元宮崎県知事で政治評論家の東国原英夫氏が16日、自身のユーチューブチャンネルを更新。宝塚歌劇団で女性が急死した事件について持論を展開した。

 この問題で劇団側は、急死の理由としていじめやパワハラの関連は認められず、あくまで過密日程による心理的負荷が原因と説明。遺族側はこれを受け、パワハラの存否に関する報告や改善策がなかったことについて「失当」「適切とは言えない」と断罪していた。

 東国原氏は劇団内に存在すると言われる苛烈な〝タテ社会〟について「昔の話ですよ。女の軍隊って言われてたんですよ。僕も宝塚出身の方は何人か知ってます。話も聞いたことあります。上級生の言うことは絶対ですね。上下関係の規律が本当厳しいです。日本一厳しいと思うくらいです」と明かすと、「それが美談になっていたんですね。厳しい規律が伝統であり、そして、その伝統があの美しいステージを作ってるんだっていうロジックになってた」とパワハラがある程度黙認されてしまう〝事情〟を説明。
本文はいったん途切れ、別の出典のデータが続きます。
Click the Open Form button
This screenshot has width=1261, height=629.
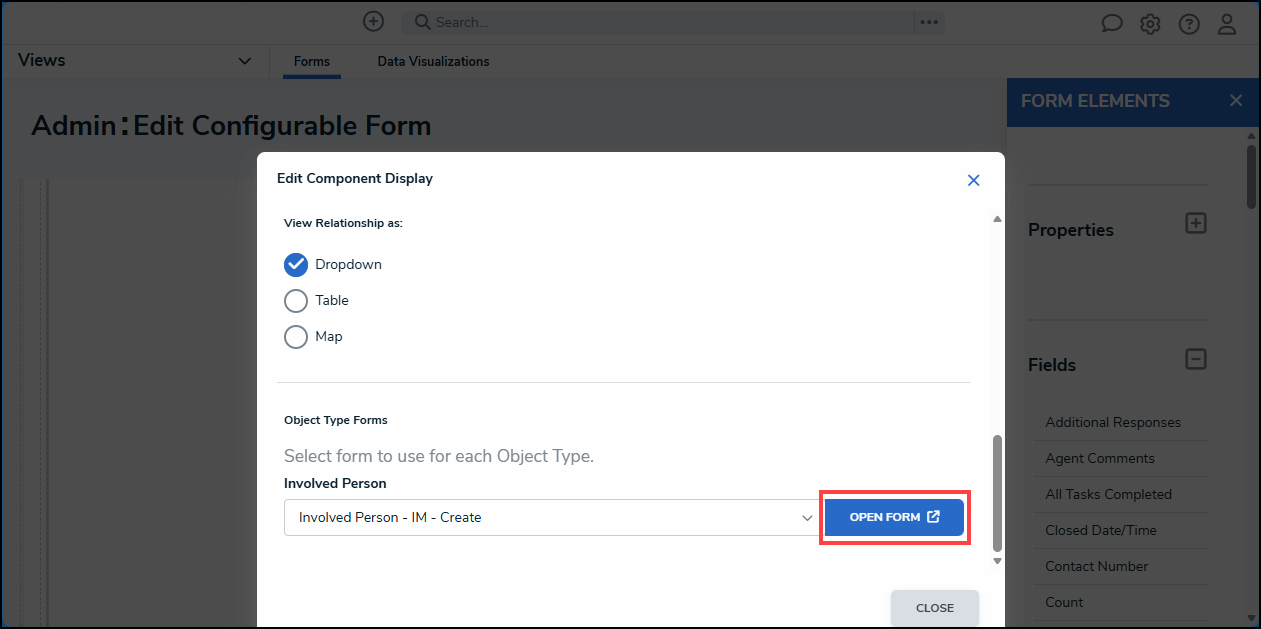click(894, 517)
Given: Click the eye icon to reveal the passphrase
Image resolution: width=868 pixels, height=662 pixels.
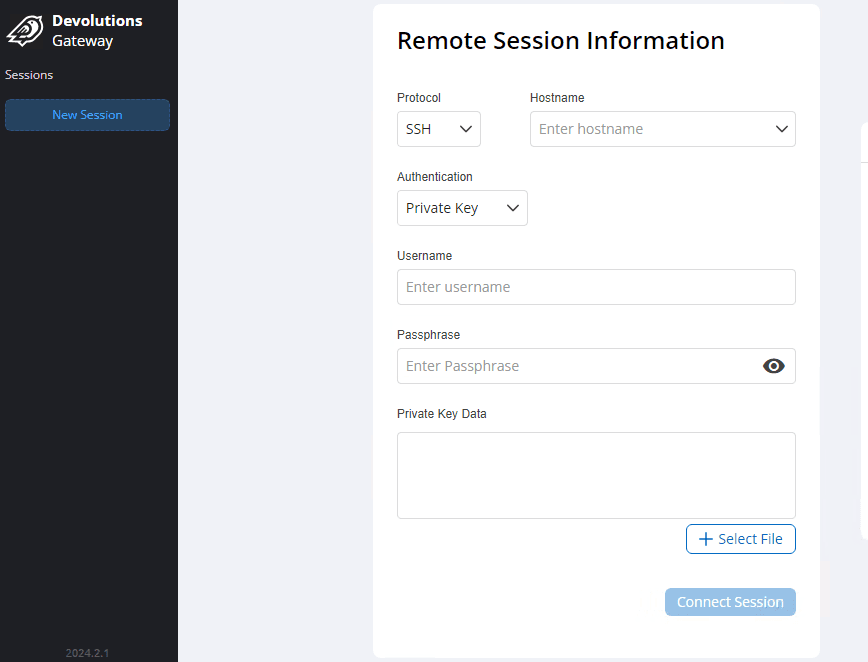Looking at the screenshot, I should pyautogui.click(x=773, y=366).
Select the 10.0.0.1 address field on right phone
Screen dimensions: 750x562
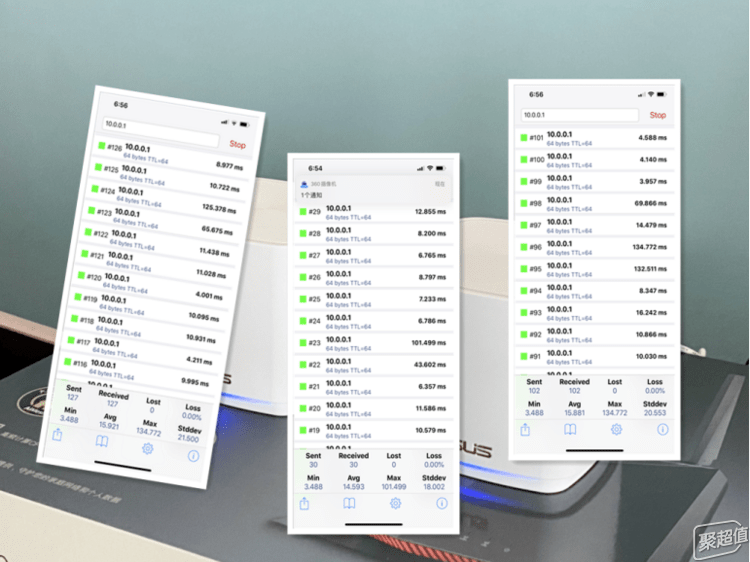tap(580, 115)
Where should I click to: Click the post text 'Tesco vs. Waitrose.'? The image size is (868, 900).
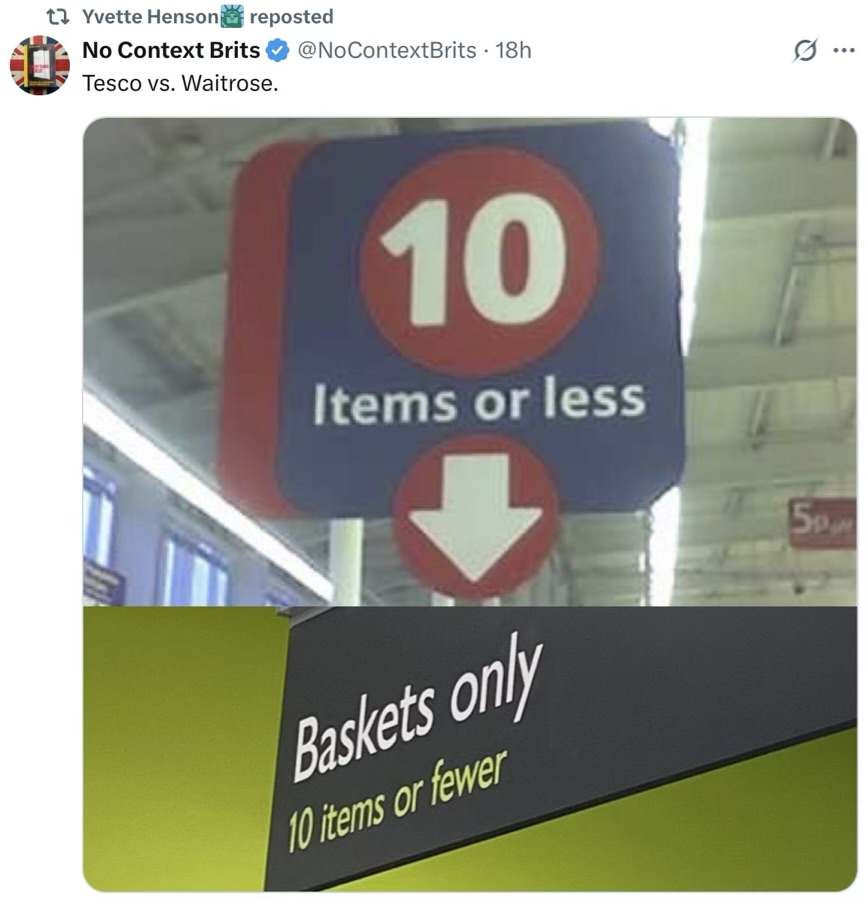180,83
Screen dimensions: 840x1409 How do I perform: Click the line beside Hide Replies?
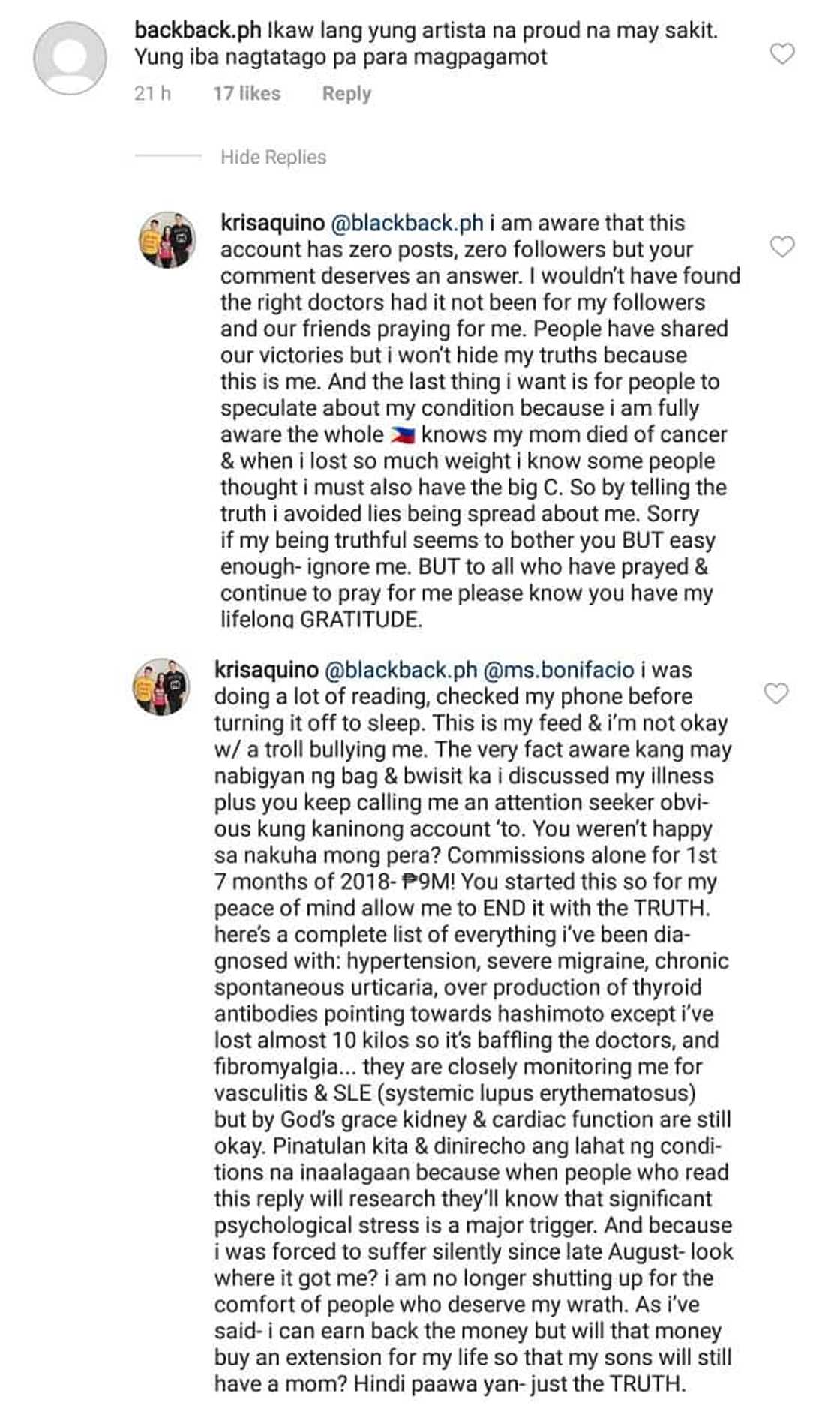click(x=166, y=157)
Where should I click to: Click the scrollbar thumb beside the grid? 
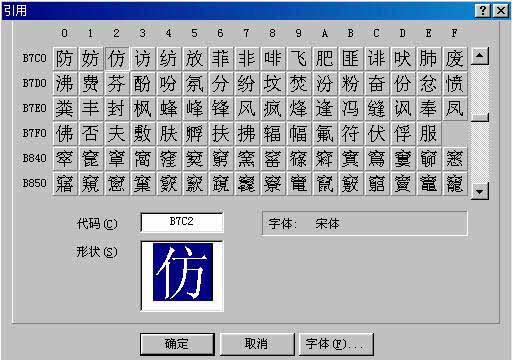480,117
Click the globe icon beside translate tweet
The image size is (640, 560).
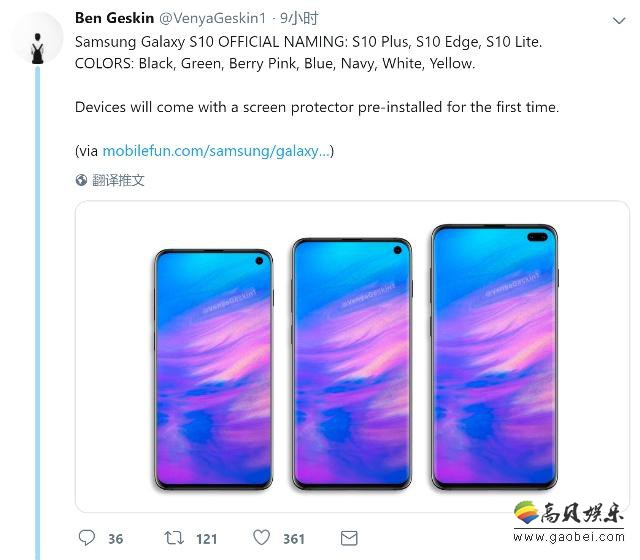point(81,180)
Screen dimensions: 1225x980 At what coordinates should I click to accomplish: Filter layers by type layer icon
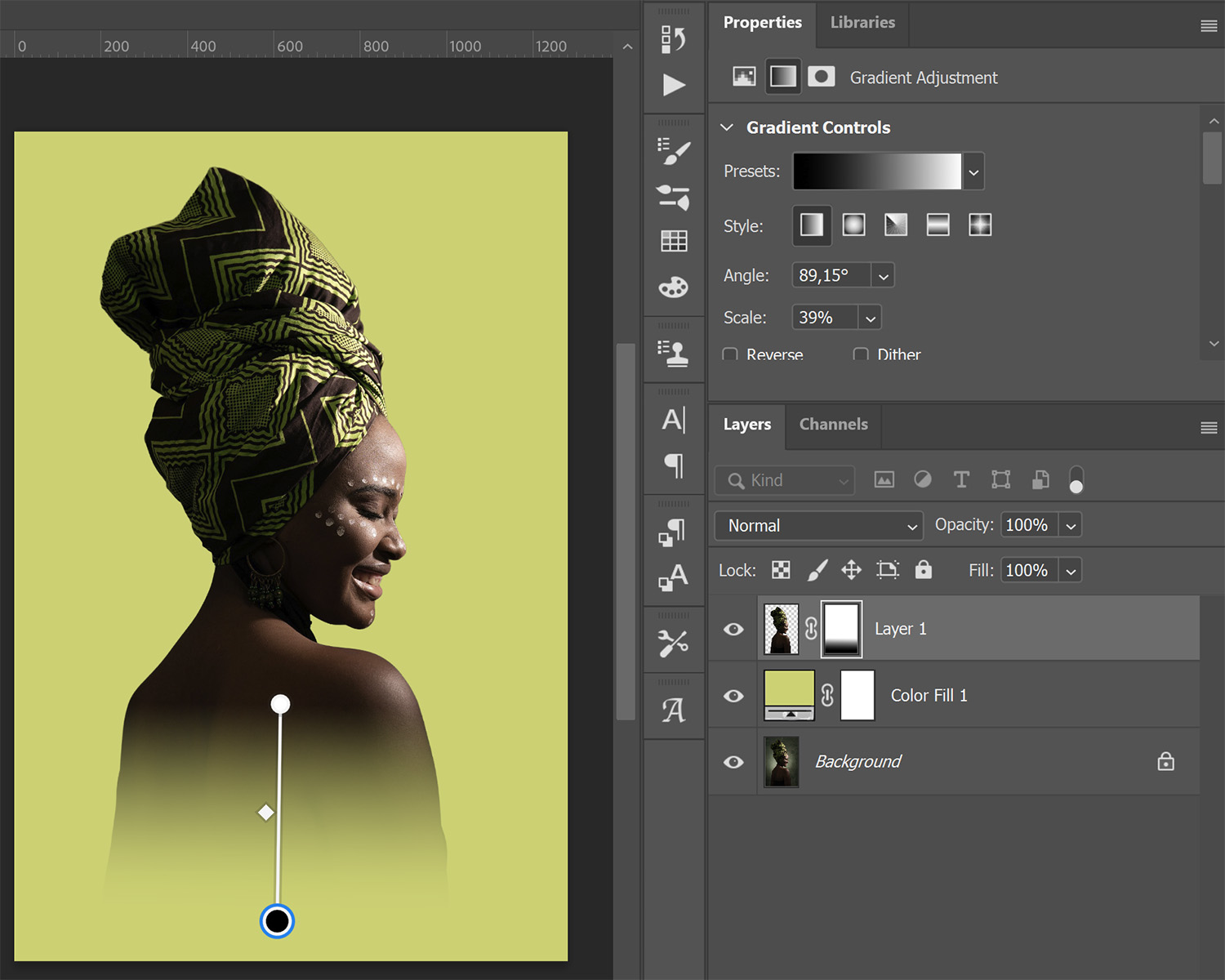[961, 480]
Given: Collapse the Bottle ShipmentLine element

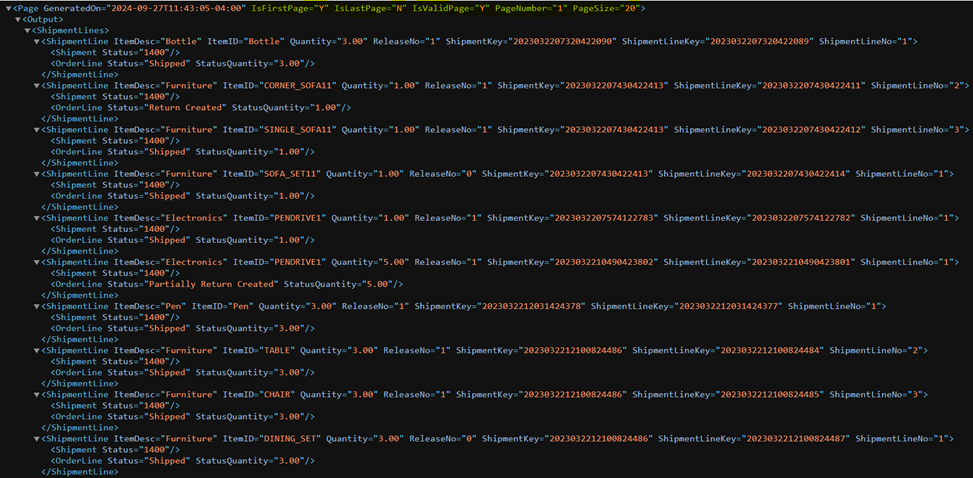Looking at the screenshot, I should coord(37,41).
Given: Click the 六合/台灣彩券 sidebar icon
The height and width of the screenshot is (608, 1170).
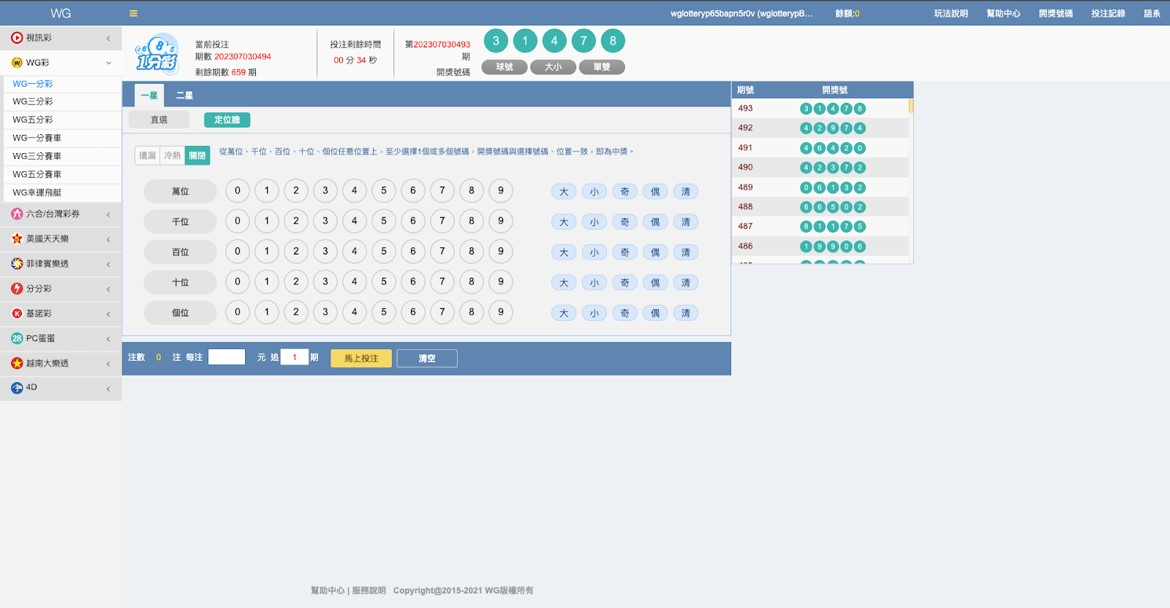Looking at the screenshot, I should pos(17,214).
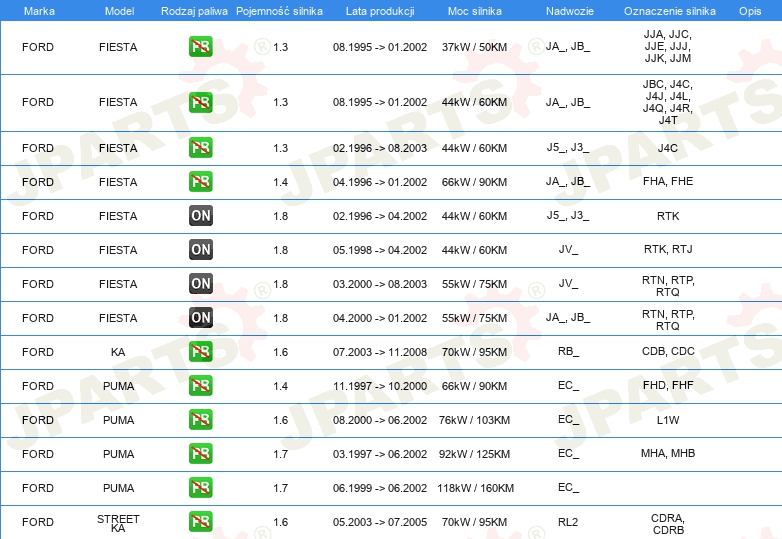Click diesel ON icon in Fiesta 04.2000 row
This screenshot has height=539, width=782.
pyautogui.click(x=200, y=317)

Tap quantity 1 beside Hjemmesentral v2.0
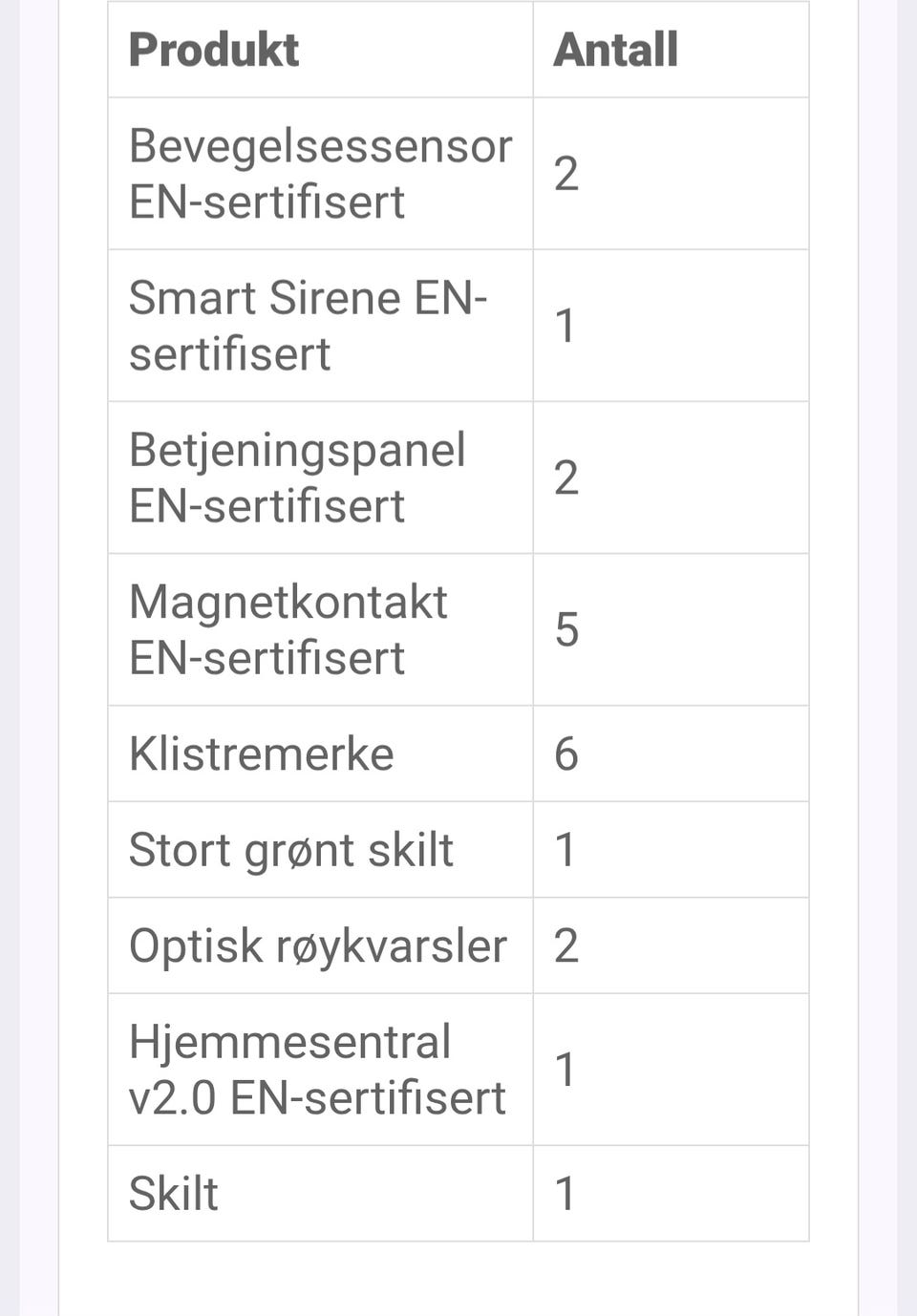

 しかし「そんな時代ではもうないですよね。もう数々のパワハラやらセクハラやら、ガイドラインができてますから。宝塚歌劇団もやってなかったわけではなかったでしょうけど十分じゃなかった」と指摘する。さらに「過重労働」とされたスケジュールについては「これはちょっと行き過ぎなんじゃないかな…」と生徒らを思いやった。

 ただ、事件が起こったのは内部の責任だけではないという。

「宝塚の伝統的な体質や厳しい規律っていうのは、パワハラ、いじめが起きやすい環境。お客さんとかメディアの方たちも、そういったものを知ってた。でも、それを慣例だとか、習慣だとか、美談だとか、伝統だとか、そういったものでくくっていた。見ないようにしていた。これも問題だったんじゃないかなと思います」と再発防止を誓った。